Over the past 32 years, the North American League has not stopped its expansionist drive. It has colonized everything with an aggressive communication policy that digital and technological transformation has made possible. From photos and magazines to the immediacy of plays, dunks and three-pointers, on X and Youtube. A domination of the minds and spirits of the youngest who wear the shirts of its stars, many of them already European because this process of domination has brought benefits to both parties.
Players from the Old Continent have regularly been seduced by the NBA, by a competition that is no longer viewed as the El Dorado of yesteryear. It is simply a competition in which to test yourself. To see if you are lucky. Trust that quality, time and place will all coincide, and success follows. And if it doesn’t, there’s always the opportunity to return home.

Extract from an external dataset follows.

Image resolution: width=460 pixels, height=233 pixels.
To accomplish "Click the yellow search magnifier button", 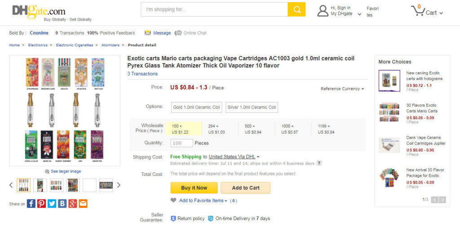I will (296, 10).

Last season, 125 non-American players started the tournament, two young French players featured in the last two drafts: Zaccharie Risacher and Victor Wembanyama, while three of the last five MVPs: Nikola Jokic, Giannis Antetokounmpo and Joel Embiid, are either European or started out there.
Yabusele looking for a second chance
The recent Olympic Games gave some players the chance to showcase their talents and for some of them, a chance to sell themselves to NBA franchises. Guerschon Yabusele shone for France at the Games, picking up a silver medal along the way as well as drawing attention to himself for those who remember his two seasons with the Boston Celtics.
Yabusele has since agreed terms with the Philadelphia 76ers, leaving Real Madrid after three seasons to have a second adventure in the best league in the world. He is the 16th player who has swapped Real Madrid for the NBA and the sixth since Nikola Mirotic made the move to join the Chicago Bulls in the summer of 2014.
After the Spanish-Montenegrin, it would be the turn of Chacho Rodríguez, who like Yabusele would try his hand at the NBA for a second time in 2016 (also with the Sixers); Luka Doncic, Facundo Campazzo, Gabriel Deck and Usman Garuba all followed - the two Argentineans both leaving halfway through the season.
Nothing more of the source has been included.